Hubungan Dukungan Sosial Teman Sebaya Dengan Kecemasan Pada Mahasiswa Perantau S1 Keperawatan Di Institut Kesehatan Payung Negeri Pekanbaru
Kata Kunci:
Dukungan Sosial Teman Sebaya, Kecemasan, Mahasiswa PerantauAbstrak
Mahasiswa perantau merupakan kelompok yang rentan mengalami kecemasan akibat tuntutan adaptasi terhadap lingkungan baru, perpisahan dengan keluarga, serta tekanan akademik. Dukungan sosial teman sebaya dipandang sebagai salah satu faktor yang berpotensi memengaruhi tingkat kecemasan mahasiswa.
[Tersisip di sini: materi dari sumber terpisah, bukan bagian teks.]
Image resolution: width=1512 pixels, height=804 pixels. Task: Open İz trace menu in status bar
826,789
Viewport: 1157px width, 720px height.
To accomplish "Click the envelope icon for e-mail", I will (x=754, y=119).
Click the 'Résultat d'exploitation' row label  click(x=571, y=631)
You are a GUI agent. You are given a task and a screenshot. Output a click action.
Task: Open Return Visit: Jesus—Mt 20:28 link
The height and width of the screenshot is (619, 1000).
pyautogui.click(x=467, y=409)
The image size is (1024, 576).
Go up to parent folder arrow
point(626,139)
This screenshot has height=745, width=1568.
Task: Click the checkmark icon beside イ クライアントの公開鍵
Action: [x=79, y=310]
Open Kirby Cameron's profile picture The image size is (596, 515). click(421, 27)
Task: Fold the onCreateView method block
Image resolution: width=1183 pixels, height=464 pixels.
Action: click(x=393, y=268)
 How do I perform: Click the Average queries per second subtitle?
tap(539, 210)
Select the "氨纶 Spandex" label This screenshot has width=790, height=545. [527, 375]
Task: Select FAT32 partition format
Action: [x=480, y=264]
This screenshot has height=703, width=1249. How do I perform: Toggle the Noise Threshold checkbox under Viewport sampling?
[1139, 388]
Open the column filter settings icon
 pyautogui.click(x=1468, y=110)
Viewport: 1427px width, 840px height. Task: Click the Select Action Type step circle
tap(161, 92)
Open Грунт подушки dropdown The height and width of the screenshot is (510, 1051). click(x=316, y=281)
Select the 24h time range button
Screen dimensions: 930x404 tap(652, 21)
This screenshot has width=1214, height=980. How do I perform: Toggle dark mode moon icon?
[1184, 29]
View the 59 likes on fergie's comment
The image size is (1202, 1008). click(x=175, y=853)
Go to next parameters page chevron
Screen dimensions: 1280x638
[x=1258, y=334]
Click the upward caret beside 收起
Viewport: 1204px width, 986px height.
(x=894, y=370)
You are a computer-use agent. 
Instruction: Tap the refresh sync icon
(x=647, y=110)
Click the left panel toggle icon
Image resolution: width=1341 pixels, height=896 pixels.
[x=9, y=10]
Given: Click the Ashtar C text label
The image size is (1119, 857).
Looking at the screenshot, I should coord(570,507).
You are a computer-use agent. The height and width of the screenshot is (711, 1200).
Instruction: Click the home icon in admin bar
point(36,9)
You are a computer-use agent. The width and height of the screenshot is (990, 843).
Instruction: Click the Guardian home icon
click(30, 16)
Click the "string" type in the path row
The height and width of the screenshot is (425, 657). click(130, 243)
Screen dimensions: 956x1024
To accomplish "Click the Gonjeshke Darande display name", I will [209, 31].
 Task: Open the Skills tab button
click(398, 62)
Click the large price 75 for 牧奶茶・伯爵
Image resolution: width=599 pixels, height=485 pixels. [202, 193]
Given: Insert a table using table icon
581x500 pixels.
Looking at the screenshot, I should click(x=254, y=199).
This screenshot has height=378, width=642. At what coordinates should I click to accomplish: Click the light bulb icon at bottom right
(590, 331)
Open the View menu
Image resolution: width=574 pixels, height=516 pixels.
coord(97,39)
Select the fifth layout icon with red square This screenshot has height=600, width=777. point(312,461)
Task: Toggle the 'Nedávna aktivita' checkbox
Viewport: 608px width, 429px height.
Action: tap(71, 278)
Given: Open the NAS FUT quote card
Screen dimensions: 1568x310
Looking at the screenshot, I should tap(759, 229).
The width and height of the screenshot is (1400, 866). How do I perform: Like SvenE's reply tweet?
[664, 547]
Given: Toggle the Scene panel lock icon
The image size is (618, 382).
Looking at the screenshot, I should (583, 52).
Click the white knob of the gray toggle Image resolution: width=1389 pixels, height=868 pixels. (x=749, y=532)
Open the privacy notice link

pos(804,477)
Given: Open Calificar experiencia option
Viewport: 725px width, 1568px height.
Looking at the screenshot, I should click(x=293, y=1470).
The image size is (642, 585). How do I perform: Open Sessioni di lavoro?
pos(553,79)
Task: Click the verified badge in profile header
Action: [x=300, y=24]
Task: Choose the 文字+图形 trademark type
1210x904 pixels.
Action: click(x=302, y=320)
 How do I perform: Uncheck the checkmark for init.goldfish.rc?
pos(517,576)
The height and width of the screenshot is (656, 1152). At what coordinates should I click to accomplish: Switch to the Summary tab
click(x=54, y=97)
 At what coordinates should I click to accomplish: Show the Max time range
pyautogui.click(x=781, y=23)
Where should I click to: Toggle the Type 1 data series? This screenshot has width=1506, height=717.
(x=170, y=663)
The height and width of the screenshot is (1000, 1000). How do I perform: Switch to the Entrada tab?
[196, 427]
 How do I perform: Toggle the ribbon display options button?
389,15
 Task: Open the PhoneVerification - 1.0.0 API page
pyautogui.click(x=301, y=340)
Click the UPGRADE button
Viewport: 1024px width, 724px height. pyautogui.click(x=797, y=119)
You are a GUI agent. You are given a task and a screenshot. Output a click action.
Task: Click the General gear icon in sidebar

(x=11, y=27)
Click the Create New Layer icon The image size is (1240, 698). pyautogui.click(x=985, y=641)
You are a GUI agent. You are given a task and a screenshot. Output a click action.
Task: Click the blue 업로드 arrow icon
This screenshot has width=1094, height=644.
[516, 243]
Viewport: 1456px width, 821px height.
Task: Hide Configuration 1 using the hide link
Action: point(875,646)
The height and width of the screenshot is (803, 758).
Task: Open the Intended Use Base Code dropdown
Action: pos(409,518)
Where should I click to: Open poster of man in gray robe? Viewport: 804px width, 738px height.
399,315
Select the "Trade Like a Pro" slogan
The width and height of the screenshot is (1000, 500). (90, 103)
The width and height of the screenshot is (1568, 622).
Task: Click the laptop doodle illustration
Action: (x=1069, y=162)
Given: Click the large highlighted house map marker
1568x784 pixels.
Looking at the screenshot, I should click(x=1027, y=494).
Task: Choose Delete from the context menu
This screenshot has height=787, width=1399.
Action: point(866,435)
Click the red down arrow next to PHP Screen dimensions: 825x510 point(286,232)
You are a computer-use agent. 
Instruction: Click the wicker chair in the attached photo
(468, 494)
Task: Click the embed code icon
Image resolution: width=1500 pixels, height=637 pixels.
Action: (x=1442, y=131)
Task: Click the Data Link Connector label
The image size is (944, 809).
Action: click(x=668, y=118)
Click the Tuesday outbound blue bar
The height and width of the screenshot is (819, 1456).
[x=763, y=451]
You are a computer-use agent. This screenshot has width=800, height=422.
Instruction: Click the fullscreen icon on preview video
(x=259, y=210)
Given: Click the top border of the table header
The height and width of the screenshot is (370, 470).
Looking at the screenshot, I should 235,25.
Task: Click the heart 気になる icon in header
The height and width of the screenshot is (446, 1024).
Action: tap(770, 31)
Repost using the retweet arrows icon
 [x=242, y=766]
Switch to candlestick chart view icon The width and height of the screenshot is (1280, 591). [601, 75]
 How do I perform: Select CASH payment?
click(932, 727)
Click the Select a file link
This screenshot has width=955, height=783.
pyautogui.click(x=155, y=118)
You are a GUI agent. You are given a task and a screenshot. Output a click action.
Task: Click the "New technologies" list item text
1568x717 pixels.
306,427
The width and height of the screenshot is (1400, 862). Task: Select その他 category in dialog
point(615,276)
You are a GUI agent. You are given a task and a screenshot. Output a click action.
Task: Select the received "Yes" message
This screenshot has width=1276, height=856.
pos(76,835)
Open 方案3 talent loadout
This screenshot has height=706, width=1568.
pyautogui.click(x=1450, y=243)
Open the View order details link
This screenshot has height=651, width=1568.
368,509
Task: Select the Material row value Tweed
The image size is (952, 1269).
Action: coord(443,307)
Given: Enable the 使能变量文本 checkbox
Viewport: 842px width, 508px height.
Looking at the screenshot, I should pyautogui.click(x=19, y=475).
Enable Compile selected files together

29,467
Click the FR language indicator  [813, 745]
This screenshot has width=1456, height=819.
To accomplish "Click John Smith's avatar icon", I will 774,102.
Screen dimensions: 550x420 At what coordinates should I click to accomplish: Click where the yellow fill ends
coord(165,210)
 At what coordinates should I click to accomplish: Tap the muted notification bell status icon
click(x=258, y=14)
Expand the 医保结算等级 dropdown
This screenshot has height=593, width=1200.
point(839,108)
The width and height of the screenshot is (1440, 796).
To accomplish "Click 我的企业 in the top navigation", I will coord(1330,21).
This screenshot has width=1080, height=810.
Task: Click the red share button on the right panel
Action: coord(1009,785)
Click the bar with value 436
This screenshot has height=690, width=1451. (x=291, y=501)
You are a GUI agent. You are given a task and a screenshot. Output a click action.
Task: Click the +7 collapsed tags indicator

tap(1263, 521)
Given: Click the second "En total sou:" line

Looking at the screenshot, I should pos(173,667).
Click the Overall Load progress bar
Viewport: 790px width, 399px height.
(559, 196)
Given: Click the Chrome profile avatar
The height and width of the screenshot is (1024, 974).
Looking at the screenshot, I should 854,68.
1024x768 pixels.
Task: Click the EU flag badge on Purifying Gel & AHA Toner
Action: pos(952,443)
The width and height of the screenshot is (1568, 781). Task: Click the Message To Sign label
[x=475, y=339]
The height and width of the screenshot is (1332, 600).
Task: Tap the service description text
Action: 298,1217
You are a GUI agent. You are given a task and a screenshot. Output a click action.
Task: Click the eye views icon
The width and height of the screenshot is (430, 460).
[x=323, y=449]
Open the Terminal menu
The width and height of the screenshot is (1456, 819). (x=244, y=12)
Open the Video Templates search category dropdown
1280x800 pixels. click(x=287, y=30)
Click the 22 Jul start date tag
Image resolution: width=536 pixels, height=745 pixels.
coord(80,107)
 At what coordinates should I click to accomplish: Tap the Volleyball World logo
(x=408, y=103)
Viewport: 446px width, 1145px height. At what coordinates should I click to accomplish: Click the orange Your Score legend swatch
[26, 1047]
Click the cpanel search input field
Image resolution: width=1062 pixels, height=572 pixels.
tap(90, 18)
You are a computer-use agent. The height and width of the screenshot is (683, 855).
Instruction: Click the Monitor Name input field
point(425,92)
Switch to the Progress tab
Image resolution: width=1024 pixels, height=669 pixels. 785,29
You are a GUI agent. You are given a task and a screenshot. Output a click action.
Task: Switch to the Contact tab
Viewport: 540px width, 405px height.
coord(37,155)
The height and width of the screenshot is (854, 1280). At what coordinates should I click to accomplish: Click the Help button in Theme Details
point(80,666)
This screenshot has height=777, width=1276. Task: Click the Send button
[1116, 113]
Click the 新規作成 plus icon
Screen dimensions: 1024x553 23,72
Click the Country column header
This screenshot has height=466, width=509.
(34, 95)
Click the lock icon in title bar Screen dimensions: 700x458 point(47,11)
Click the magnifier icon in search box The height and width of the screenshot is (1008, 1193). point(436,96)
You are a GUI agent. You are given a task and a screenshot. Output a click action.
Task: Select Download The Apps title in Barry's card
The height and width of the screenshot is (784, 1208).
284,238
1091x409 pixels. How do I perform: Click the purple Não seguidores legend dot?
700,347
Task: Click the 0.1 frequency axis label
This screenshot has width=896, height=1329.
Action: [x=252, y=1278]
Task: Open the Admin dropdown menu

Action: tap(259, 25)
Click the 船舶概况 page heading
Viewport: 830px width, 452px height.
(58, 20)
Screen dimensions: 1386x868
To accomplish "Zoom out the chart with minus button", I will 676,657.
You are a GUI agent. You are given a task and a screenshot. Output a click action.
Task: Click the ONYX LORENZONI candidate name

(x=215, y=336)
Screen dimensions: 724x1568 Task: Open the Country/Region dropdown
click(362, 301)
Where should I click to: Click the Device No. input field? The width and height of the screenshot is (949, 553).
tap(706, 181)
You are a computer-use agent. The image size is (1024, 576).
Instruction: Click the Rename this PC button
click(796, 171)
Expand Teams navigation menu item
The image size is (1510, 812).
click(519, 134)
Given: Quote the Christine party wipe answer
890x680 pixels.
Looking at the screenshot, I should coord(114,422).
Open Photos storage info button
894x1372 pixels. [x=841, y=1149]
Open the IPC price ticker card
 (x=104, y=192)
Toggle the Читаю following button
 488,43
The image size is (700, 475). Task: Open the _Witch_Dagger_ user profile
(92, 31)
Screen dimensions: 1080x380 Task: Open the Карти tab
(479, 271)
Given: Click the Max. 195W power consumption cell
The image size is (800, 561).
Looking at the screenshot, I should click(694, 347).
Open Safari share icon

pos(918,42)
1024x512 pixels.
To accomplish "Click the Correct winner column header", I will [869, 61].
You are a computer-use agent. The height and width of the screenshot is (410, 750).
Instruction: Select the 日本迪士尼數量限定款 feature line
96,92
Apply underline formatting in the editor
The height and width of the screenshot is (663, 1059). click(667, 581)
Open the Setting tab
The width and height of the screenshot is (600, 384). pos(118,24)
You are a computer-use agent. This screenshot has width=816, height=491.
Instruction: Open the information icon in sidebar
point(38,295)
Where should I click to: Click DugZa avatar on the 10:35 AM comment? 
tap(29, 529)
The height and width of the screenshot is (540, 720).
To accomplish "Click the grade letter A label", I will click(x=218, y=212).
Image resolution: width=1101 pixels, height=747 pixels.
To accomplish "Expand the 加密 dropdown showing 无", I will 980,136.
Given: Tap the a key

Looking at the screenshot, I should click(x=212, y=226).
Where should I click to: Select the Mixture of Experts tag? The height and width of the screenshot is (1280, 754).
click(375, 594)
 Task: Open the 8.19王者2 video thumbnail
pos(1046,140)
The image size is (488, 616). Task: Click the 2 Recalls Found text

Penelitian ini bertujuan untuk mengetahui hubungan antara dukungan sosial teman sebaya dengan kecemasan pada mahasiswa perantau S1 Keperawatan di Institut Kesehatan Payung Negeri Pekanbaru. Metode: Penelitian ini menggunakan desain kuantitatif korelasional dengan pendekatan cross sectional. Populasi penelitian adalah mahasiswa perantau S1 Keperawatan tingkat 1 di Institut Kesehatan Payung Negeri Pekanbaru, dengan jumlah sampel sebanyak 136 responden yang dipilih menggunakan teknik stratified random sampling. Pengumpulan data dilakukan menggunakan kuesioner dukungan sosial teman sebaya dan Depression Anxiety Stress Scales (DASS). Analisis data dilakukan menggunakan uji Chi-Square. Hasil: Hasil analisis statistik menunjukkan tidak terdapat hubungan yang signifikan antara dukungan sosial teman sebaya dengan kecemasan pada mahasiswa perantau, dengan nilai p-value sebesar 0,194 (p > 0,05). Diskusi: Temuan ini menunjukkan bahwa tingkat kecemasan pada mahasiswa perantau tidak semata-mata dipengaruhi oleh dukungan sosial teman sebaya. Faktor lain seperti beban akademik, tuntutan praktik klinik, serta mekanisme koping individu diduga memiliki peran yang lebih dominan dalam memengaruhi kecemasan mahasiswa.